Around 4:30 a.m. Monday police were called about an extremely drunk man outside Mango's Tropical Cafe, the famous jungle-themed Ocean Drive club. The drunk turned out to be Sergeant Mike Muley, a uniformed Miami Beach police officer who was working off-duty security. The embarrassing arrest sparked the first real reform from new MBPD Chief Dan Oates, who promptly banned officers from off-duty nightclub work.
But don't expect the change to go over easily. The head of MBPD's union tells Riptide they plan to fight. "This is an overreaction and a PR stunt," Sgt. Alex Bello says.
Bello says the off-duty, uniformed police officers' presence outside the clubs -- a form of off-duty work he estimates has been allowed for at least 25 to 30 years -- is instrumental in deterring incidents.
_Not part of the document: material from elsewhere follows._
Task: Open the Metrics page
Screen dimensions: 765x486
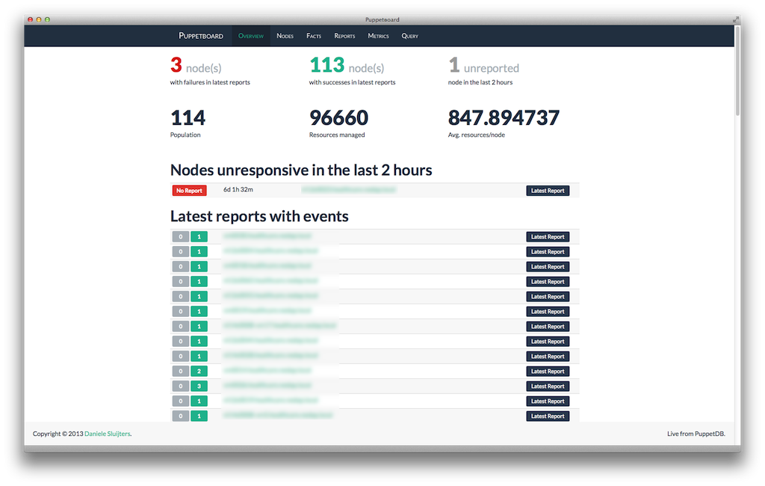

Once the officers are removed next month, he predicts residents will notice more late-night issues, and that on-duty city cops will end up overextended from more calls to nightlife hotspots.
"No doubt," Bello said, "if you have 14 less officers on a Friday, Saturday night, you're going to see it and you're going to feel it."
Of course, there's another reason the union adamantly opposes the change: Officers can make serious cash with the off-duty jobs.
In 2010 a Miami New Times investigation found that more than half of Miami Beach's non-executive officers had earned six figures in the previous year, often from lucrative overtime and off-duty assignments. The Miami Herald reported this week that clubs like Mango's, Mansion, and Story pay the officers $45 an hour, $10 of which goes to the city.
But Bello said he estimates there are only 30 or so Miami Beach officers, out of a force of nearly 300 patrol officers, who typically work the off-duty nightclub shifts, and that the assignments weren't all that lucrative for the officers. Oates' decision to stop the assignments, he said, amounted to grandstanding.